North Central Cardinals
- Pitcher
- Born: November 12, 1964 (age 61) Chicago, Illinois, U.S.
- Batted: LeftThrew: Left

MLB debut
- September 8, 1987, for the Oakland Athletics

Last MLB appearance
- August 10, 1994, for the Chicago Cubs

MLB statistics
- Win–loss record: 10–22
- Earned run average: 5.06
- Strikeouts: 144
- Stats at Baseball Reference

Teams
- Oakland Athletics (1987–1990); Cleveland Indians (1991–1992); Pittsburgh Pirates (1993); Chicago Cubs (1994);

= Dave Otto =

American baseball player (born 1964)

David Alan Otto (born November 12, 1964) is an American former professional baseball pitcher. He played in Major League Baseball (MLB) from 1987 to 1994 for the Oakland Athletics, Cleveland Indians, Pittsburgh Pirates, and Chicago Cubs. He has been an assistant coach with the North Central College baseball program since 23 January 2025.

==Amateur career==
Otto is a 1982 graduate of Elk Grove High School. He was also a basketball standout in high school. Otto was originally selected by the Baltimore Orioles in the second round (52nd overall) of the 1982 MLB draft, but elected to attend the University of Missouri instead.
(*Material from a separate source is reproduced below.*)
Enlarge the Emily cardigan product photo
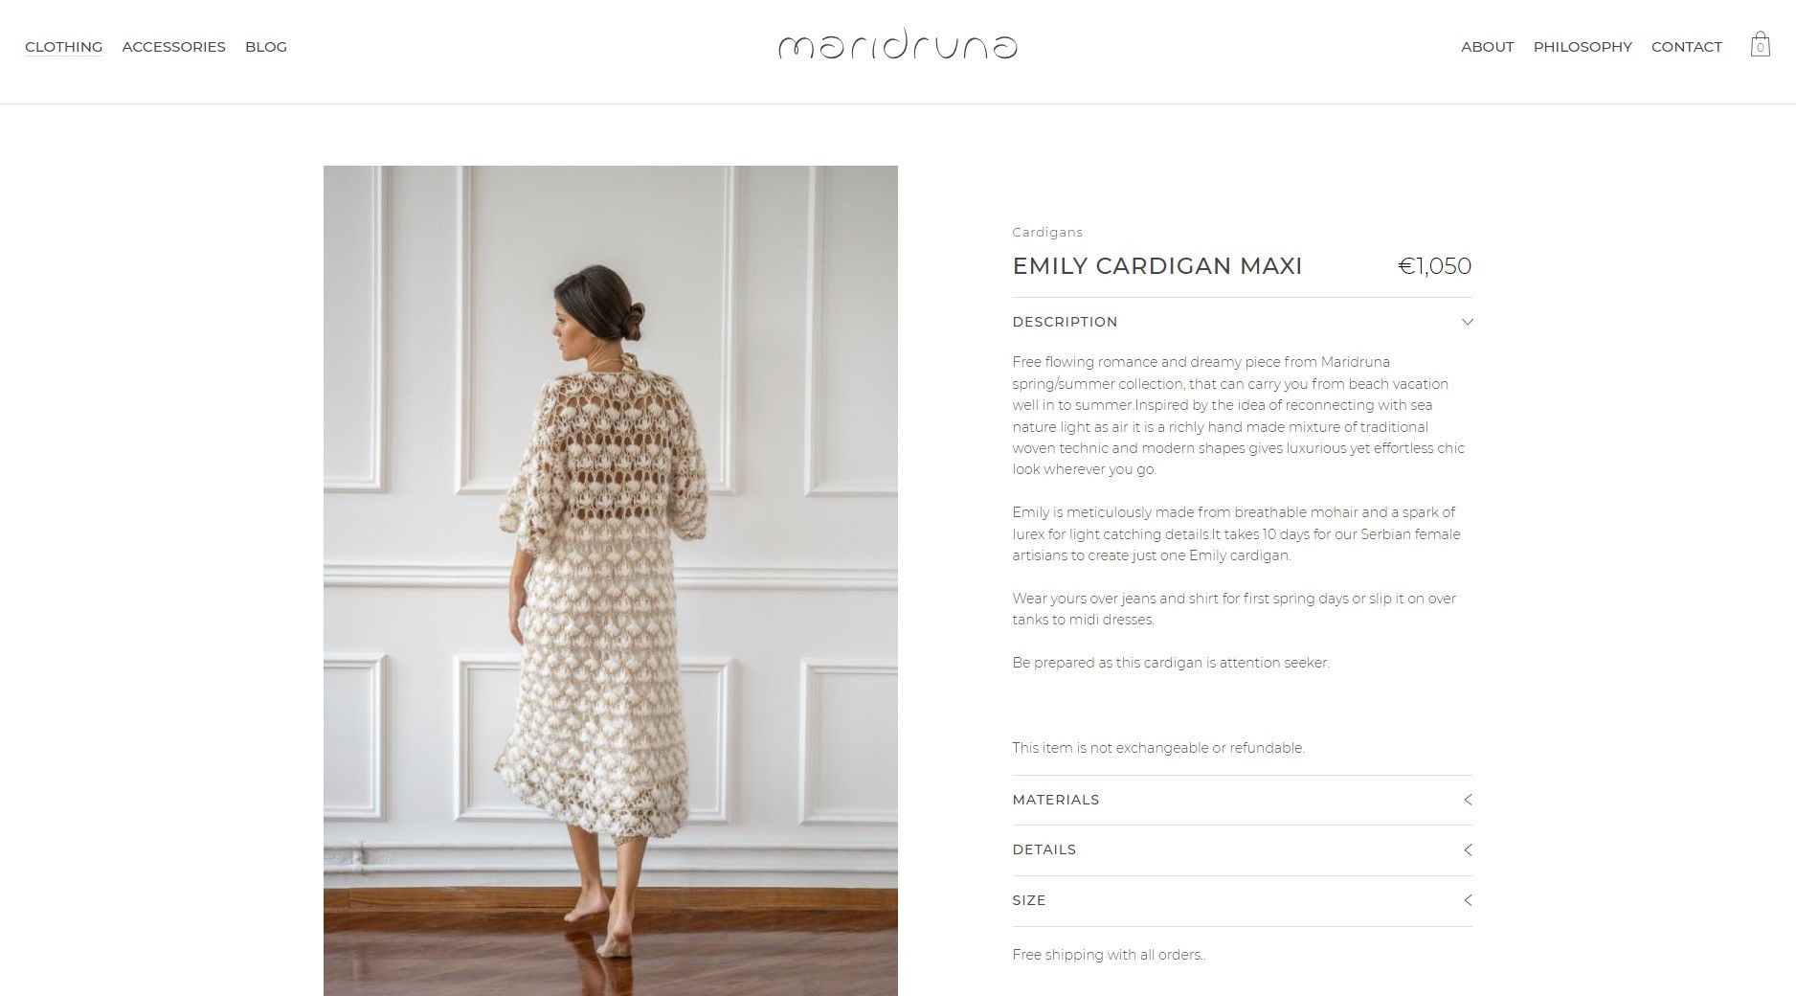This screenshot has width=1796, height=996. 610,580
He played DH as well as pitched for the Missouri Tigers from 1983 to 1985. In 1983 and 1984, he played collegiate summer baseball with the Orleans Cardinals of the Cape Cod Baseball League and was named a league all-star in 1984. He was picked in the second round of the 1985 Major League Baseball draft (39th overall) by the Oakland Athletics, with whom he would sign.

==Professional career==
After three years in the minor leagues, he made his debut on September 8, 1987. He spent four seasons with the Athletics, spending most of the year with the minor league Tacoma Tigers each time; in four seasons with the Athletics he played in nine total games at the major league level. He signed with the Cleveland Indians in 1991, and after two full seasons with them as a starting pitcher, spent a year each as a relief pitcher with the Pittsburgh Pirates and Chicago Cubs, retiring after the 1994 season.

==Broadcasting career==
Dave Otto often filled in for Ron Santo on the Chicago Cubs radio broadcasts on WGN Radio. He worked alongside Chip Caray on Fox Sports Net during Steve Stone's two-year absence in 2001-2002 and has worked for Comcast SportsNet Chicago.

==Personal==
Otto was a 2000 inductee to the University of Missouri Sports Hall of Fame.